Refund of fair share dues paid pre-Janus is denied. Next stop: Supreme Court.
It's quite rare for an appellant to ask a court to affirm the decision below. Yet that is what happened in Ocol v. Chicago Teachers Union (7th Cir 12/09/2020).
Joseph Ocol is a math teacher in the Chicago public school system. After he was booted out of his union for failure to support a strike in 2016, he kept paying fair-share fees to the union. Those payments were required by the collective bargaining agreement, as authorized by a state statute.

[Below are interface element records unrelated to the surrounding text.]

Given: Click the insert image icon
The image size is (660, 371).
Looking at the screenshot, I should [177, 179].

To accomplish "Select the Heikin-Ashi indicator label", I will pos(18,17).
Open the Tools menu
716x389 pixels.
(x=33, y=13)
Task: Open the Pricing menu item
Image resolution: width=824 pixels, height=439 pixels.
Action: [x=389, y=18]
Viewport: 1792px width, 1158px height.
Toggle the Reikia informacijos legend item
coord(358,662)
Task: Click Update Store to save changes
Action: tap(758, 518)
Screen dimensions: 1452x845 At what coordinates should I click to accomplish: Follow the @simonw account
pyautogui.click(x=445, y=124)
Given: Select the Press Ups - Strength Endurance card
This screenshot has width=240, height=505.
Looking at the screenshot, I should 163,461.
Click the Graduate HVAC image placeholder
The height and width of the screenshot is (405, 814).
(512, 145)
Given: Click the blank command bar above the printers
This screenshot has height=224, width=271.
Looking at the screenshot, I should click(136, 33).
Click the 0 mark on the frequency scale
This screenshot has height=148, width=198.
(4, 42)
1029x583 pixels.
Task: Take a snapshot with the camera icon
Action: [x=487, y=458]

Then the US Supreme Court decided Janus v. AFSCME, Council 31, 138 S. Ct. 2448 (2018), which held that forcing payment of fair share dues violates the constitution.
Ocol sued to get a refund of the dues he had paid prior to Janus, and mounted a First Amendment challenge to exclusive representation. The trial court held against him.
On appeal to the 7th Circuit, Ocol admitted that both claims are squarely foreclosed by precedent and requested that the 7th Circuit summarily affirm judgment in the defendants’ favor so that he may appeal to the Supreme Court.
The 7th Circuit was only too happy to comply. After all, every appellate court that has taken up the question has reached the same answer: A private party acting under color of state law for § 1983 purposes is entitled to a good-faith defense. And, in Minnesota State Board for Community Colleges v. Knight, 465 U.S. 271 (1984), the Supreme Court rejected a First Amendment challenge to a similar exclusive representation provision applicable to state colleges in Minnesota.
Looks like Ocol will petition for certiorari. My bet is that cert will be denied, mainly because there is no split of authority among the lower courts.